# PDF Resolution & Size Converter

Convert a PDF to a smaller, lower-resolution version by rendering each page as a JPEG at your chosen DPI and quality.

**Steps:**
1. Run the setup cell below.
2. Set your input/output paths and options in the main cell.
3. Run the main cell to create your optimized PDF.


In [None]:
# Package Installation

!python3 -m venv PDF --clear
!source PDF/bin/activate && pip install --upgrade pip
!source PDF/bin/activate && pip install PyMuPDF Pillow tqdm

print("Setup complete! Ready to convert images to PDF.")

In [4]:
import os
import io
import fitz  
from tqdm import tqdm
import multiprocessing
from PIL import Image

# Input PDF path
pdf_path = "path/to/your/input.pdf"  # Change this to your input PDF path

# Define the output path and the target resolution (DPI)
output_pdf_path = os.path.splitext(pdf_path)[0] + "_dwn.pdf"
dpi = 120 # Target DPI. Lower values mean lower resolution and smaller file size.                                                              
jpeg_quality = 60 # JPEG quality (0-100), lower is smaller file                            

# Get original file stats
original_file_size = os.path.getsize(pdf_path)
original_doc = fitz.open(pdf_path)
num_pages = original_doc.page_count
original_doc.close()  # Reopen in each process

# Detect number of available workers
num_procs = os.cpu_count() or 1 # Set to lower the number of processes in large files to avoid memory issues
print(f"Detected {num_procs} CPU cores for multiprocessing.")
print(f"Input PDF: {pdf_path}")
print(f"Total pages to process: {num_pages}")
print(f"Target DPI for downsampling: {dpi}")
print(f"JPEG quality: {jpeg_quality}")
print(f"Output PDF will be saved as: {output_pdf_path}\n")

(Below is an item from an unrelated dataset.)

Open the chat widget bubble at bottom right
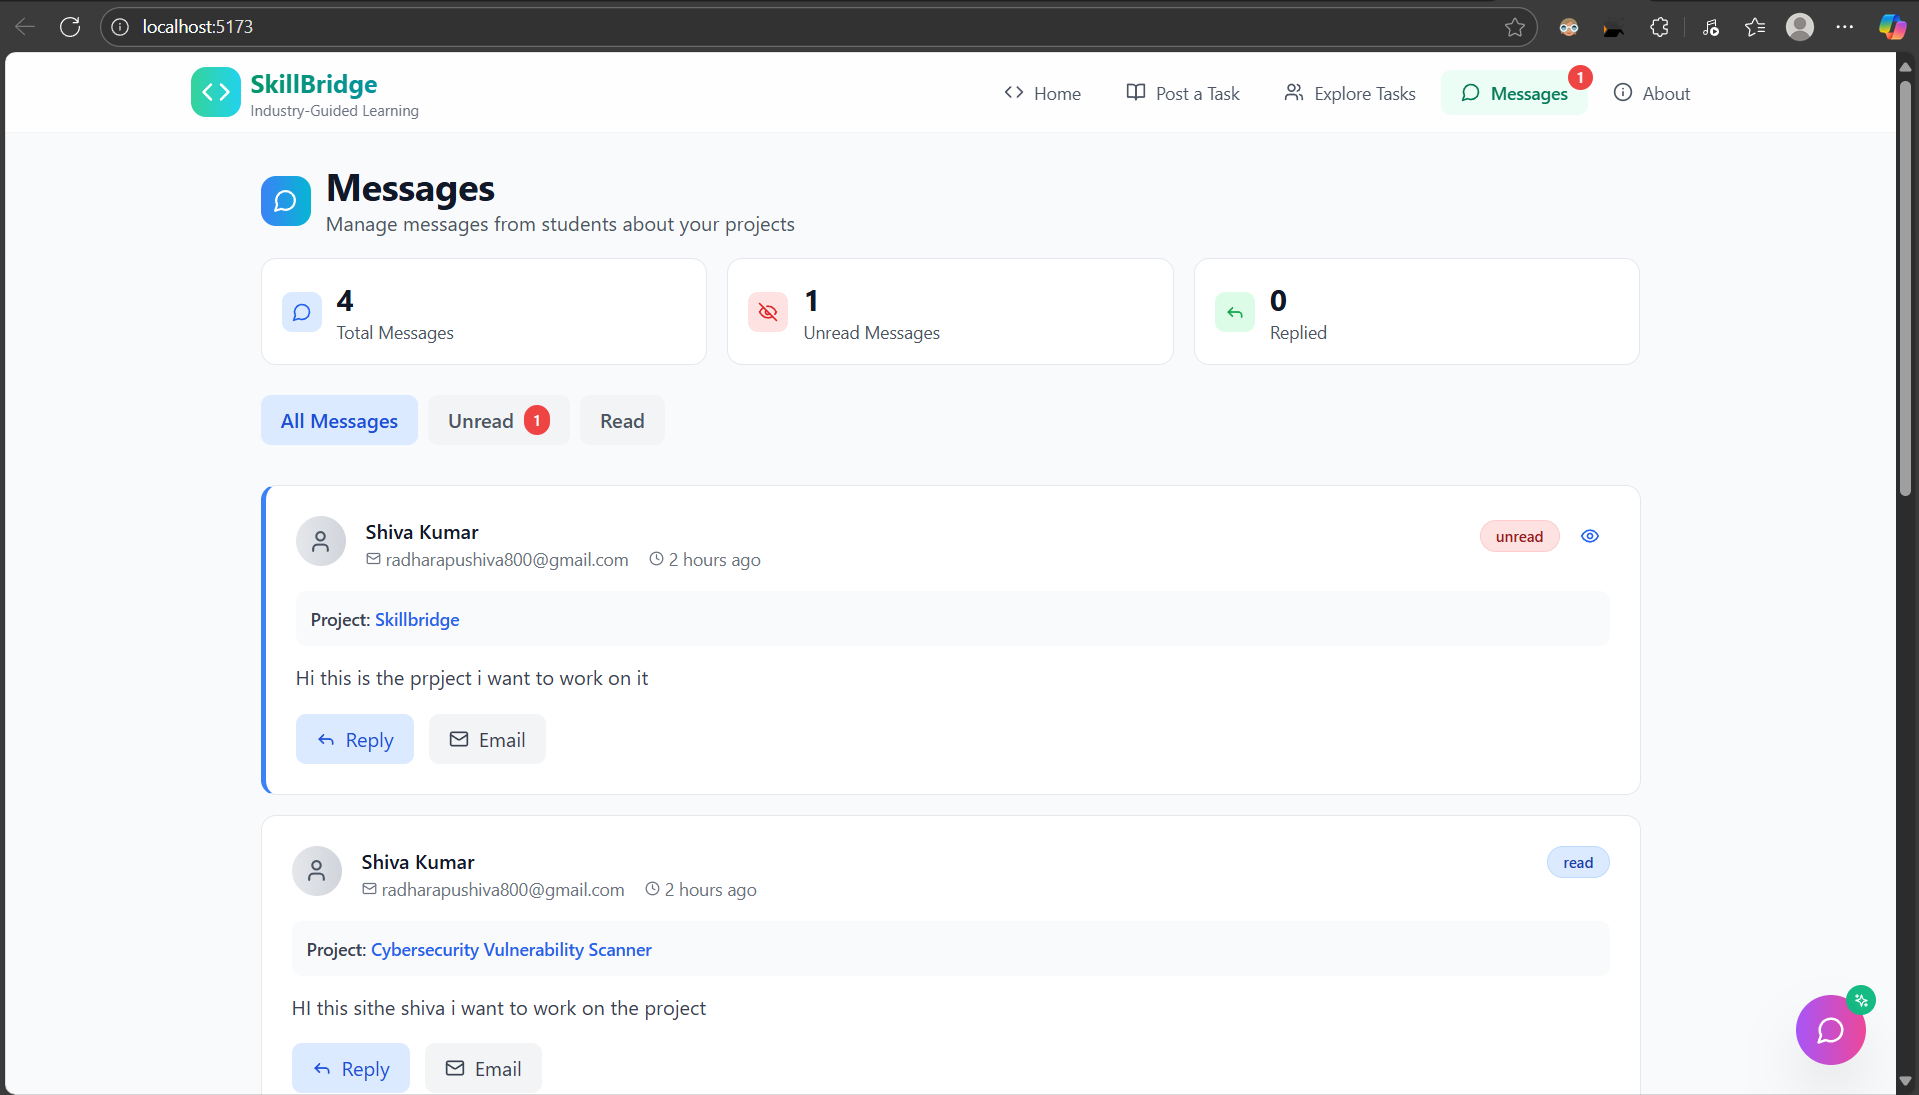Viewport: 1919px width, 1095px height. 1830,1029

def process_chunk_mp(args):
    start, end, pdf_path, dpi, jpeg_quality = args
    print(f"Process handling pages {start} to {end-1}")
    doc = fitz.open(pdf_path)
    chunk_results = []
    for page_num in range(start, end):
        page = doc.load_page(page_num)
        # Render page as pixmap
        downsampled_pix = page.get_pixmap(dpi=dpi)
        # Convert pixmap to PIL Image
        img = Image.frombytes("RGB", [downsampled_pix.width, downsampled_pix.height], downsampled_pix.samples)
        # Save as JPEG to bytes
        img_bytes_io = io.BytesIO()
        img.save(img_bytes_io, format="JPEG", quality=jpeg_quality)
        img_bytes = img_bytes_io.getvalue()
        chunk_results.append((page_num, img_bytes, downsampled_pix.width, downsampled_pix.height))
    doc.close()
    print(f"Process finished pages {start} to {end-1}")
    return chunk_results

# Split pages into chunks based on number of processes
chunk_size = (num_pages + num_procs - 1) // num_procs
chunks = [(i*chunk_size, min((i+1)*chunk_size, num_pages), pdf_path, dpi, jpeg_quality) for i in range(num_procs) if i*chunk_size < num_pages]

print(f"Splitting {num_pages} pages into {len(chunks)} chunks for multiprocessing.\n")

with multiprocessing.Pool(processes=num_procs) as pool:
    results = []
    for chunk_result in tqdm(pool.imap_unordered(process_chunk_mp, chunks), total=len(chunks), desc="Process chunks"):
        results.extend(chunk_result)

# Sort results by page number to preserve order
results.sort(key=lambda x: x[0])

print("\nAssembling downsampled pages into new PDF (multiprocessing, JPEG)...")
new_doc = fitz.open()
for idx, (page_num, img_bytes, width, height) in enumerate(tqdm(results, desc="Writing pages")):
    img_stream = io.BytesIO(img_bytes)
    new_page_rect = fitz.Rect(0, 0, width, height)
    new_page = new_doc.new_page(width=new_page_rect.width, height=new_page_rect.height)
    new_page.insert_image(new_page_rect, stream=img_stream)
    if (idx+1) % 10 == 0 or (idx+1) == len(results):
        print(f"  Written {idx+1}/{len(results)} pages...")

new_doc.save(output_pdf_path)
new_doc.close()

new_file_size = os.path.getsize(output_pdf_path)

print("\nPDF processing complete (multiprocessing, JPEG).")
print(f"Original file size: {original_file_size/1024/1024:.2f} MB")
print(f"Downsampled file size: {new_file_size/1024/1024:.2f} MB")
print(f"Downsampled file saved at: {output_pdf_path}")


FileNotFoundError: [Errno 2] No such file or directory: 'path/to/your/input.pdf'